::: PROVIDED DATA :::

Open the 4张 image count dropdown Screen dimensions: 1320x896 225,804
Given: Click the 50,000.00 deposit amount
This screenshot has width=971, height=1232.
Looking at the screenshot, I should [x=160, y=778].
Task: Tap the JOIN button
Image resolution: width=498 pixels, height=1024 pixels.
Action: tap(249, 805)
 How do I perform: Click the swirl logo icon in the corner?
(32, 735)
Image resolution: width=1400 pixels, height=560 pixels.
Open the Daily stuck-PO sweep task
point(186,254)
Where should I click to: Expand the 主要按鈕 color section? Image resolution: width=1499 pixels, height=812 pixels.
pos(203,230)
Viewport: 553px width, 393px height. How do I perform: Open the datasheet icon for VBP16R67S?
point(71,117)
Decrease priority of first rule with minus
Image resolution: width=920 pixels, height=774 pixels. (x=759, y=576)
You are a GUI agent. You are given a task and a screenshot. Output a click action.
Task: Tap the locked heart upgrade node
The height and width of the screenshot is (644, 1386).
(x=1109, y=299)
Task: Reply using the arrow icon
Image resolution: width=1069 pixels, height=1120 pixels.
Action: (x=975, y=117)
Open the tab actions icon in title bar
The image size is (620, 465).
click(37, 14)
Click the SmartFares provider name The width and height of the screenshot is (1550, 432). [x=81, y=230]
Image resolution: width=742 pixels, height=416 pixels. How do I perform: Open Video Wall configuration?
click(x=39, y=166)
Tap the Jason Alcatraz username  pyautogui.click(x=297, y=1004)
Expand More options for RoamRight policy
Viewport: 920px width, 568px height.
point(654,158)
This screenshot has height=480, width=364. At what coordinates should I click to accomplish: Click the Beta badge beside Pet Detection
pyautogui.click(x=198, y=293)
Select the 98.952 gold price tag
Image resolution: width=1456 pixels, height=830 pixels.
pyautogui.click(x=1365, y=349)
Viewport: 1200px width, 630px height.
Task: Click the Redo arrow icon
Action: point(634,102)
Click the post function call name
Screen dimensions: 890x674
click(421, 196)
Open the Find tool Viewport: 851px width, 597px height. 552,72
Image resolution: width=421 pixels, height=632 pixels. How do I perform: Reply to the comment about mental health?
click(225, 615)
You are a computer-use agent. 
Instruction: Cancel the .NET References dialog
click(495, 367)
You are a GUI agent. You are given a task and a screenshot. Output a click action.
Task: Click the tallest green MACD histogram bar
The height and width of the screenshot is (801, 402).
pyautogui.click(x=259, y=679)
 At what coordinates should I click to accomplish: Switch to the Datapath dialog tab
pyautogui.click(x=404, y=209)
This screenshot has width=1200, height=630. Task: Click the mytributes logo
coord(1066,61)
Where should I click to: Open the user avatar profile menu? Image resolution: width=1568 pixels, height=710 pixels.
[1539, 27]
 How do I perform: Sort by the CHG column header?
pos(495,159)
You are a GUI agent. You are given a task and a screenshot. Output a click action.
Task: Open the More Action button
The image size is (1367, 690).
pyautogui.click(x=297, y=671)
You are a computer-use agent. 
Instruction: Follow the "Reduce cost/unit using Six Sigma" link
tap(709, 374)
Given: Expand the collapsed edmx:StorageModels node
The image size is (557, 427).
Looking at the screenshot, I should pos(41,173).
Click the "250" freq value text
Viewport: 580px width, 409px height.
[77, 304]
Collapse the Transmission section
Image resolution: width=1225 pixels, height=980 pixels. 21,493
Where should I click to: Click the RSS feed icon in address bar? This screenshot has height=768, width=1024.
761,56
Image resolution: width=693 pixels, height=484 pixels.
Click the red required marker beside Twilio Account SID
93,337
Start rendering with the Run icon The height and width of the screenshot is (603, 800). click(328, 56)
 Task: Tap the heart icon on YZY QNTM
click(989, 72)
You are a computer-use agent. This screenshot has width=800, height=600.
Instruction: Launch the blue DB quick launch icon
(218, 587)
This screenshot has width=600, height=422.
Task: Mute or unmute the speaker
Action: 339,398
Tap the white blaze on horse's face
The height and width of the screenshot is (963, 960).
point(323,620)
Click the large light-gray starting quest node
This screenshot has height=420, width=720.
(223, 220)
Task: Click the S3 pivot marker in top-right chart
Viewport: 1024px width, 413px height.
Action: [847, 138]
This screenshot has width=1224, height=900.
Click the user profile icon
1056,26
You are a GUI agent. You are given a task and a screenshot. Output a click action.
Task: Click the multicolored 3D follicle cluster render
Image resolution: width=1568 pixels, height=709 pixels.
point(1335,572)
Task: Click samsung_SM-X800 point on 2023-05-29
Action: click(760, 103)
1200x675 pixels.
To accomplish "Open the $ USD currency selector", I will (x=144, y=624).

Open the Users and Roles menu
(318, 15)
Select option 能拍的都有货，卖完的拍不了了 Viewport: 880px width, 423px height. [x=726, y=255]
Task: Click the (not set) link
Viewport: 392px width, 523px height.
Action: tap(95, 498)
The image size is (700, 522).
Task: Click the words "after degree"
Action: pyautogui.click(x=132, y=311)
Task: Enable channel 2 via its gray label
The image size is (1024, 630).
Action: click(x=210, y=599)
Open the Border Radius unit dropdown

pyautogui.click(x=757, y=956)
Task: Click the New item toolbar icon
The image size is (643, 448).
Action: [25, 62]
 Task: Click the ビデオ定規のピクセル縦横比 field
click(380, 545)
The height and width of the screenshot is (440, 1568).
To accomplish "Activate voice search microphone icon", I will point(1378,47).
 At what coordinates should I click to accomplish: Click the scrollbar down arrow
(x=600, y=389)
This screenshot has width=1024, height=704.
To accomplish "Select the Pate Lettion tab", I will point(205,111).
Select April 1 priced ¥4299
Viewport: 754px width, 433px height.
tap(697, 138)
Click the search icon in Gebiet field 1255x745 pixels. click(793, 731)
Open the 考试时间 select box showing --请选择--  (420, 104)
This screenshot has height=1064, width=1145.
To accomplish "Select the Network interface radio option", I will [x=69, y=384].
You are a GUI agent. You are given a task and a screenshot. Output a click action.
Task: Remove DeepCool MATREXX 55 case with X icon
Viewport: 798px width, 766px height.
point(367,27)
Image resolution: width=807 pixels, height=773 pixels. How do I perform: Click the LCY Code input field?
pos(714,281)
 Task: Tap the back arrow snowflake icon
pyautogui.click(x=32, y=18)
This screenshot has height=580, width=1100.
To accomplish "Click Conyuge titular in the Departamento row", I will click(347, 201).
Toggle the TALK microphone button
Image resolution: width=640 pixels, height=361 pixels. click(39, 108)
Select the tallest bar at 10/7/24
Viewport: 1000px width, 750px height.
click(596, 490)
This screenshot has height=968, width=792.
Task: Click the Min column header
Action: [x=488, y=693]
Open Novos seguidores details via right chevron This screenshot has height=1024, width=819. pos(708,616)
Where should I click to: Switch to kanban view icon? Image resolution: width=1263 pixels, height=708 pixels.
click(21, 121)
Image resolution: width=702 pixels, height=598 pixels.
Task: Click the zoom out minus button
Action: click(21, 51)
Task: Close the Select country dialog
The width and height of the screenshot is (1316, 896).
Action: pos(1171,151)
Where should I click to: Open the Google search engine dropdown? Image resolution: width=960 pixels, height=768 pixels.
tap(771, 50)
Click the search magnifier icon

:::

» **PROBLEM TO WORK ON**: Copy out each line of the data that holds the string "gray".

» **EXERCISE SOLUTION**:
Click the large light-gray starting quest node
Task: Enable channel 2 via its gray label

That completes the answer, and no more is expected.